Ne peut-on pas également y voir une demande paradoxale dans le sens où Angela Merkel est politiquement affaiblie dans son pays ?

Cela va plus loin que le simple affaiblissement de la Chancelière. C’est tout le système de pouvoir allemand qui est en train de se morceler. Comme aime à la dire Christian Lindner, président du FDP, le prochain chancelier n’aura pas d’autre choix que d’être un chef de gouvernement respectant les règles de la collégialité. Angela Merkel aura été la dernière à pouvoir bénéficier d’un tel pouvoir à la tête d’une Allemagne à ce point unifiée. Mais sa politique (sortie du nucléaire civil, encouragement d’une immigration massive) a profondément divisé le pays: est contre ouest; nord contre sud.
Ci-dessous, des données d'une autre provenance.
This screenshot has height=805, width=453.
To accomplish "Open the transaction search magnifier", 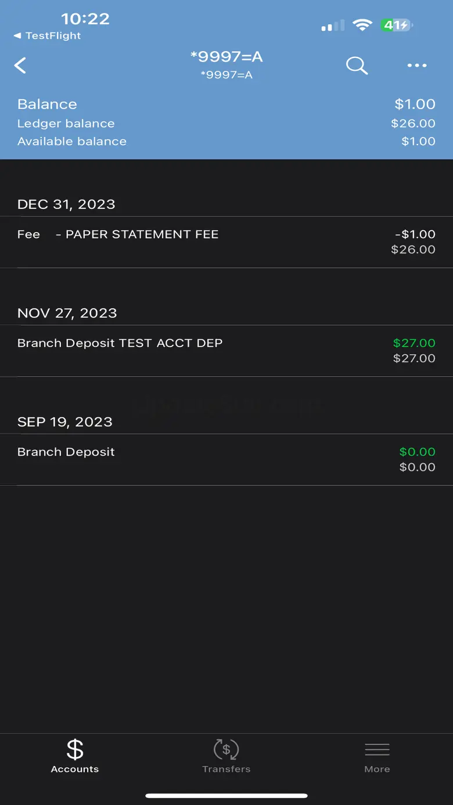I will [x=357, y=66].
Jamais les partis politiques n’ont été à ce point nombreux (Gauche, elle-même en train de se scinder avec l’apparition d’Aufstehen; Verts qui font jeu égal avec le SPD; CDU-CSU, Libéraux, AfD pour occuper le champ à droite). Il y aurait un paradoxe à partager avec l’Allemagne ou l’UE notre siège au Conseil de sécurité au moment où jamais l’Allemagne n’a été au fond, plus dénuée de vision diplomatique globale. Mais il est vrai que cette politique allemande protéiforme compense par le placement de ses ressortissants dans les institutions européennes ce qu’elle perd en morcellement interne. Et l’on peut bien imaginer des voix multiples réclamant, qui depuis la Commission, qui depuis le Parlement Européen, qui depuis le Conseil, une mutualisation du siège permanent de la France au Conseil de sécurité.
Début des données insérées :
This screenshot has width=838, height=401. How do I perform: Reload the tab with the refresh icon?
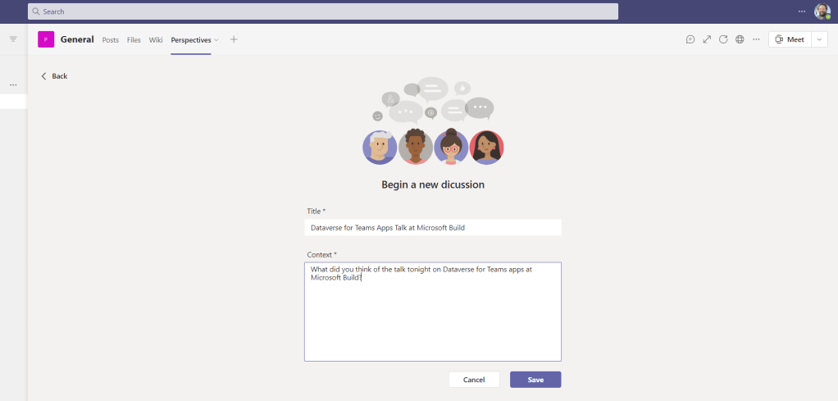723,39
Cependant, vous mesurez l’absence de vision allemande véritable - et donc l’impardonnable dilettantisme français - au fait que nos partenaires n’osent pas demander au reste du monde la création pour eux ou pour l’UE d’un siège permanent supplémentaire; ils veulent priver la France de ce qu’elle a déjà et non obtenir plus du reste du monde. L’Allemagne est, globalement, une grande puissance européenne, non une puissance d’envergure mondiale comme la France et la Grande-Bretagne le sont encore militairement, politiquement, économiquement, géographiquement - à condition de le vouloir. Olaf Scholz essaie d’obtenir pour son pays un strapontin permanent au Conseil de sécurité. C’est malin; mais cela va contre les intérêts de la France et, profondément, de l’Europe.  La France devrait ne pas vouloir plus brader son siège permanent que l’Allemagne ne veut abandonner son modèle monétaire.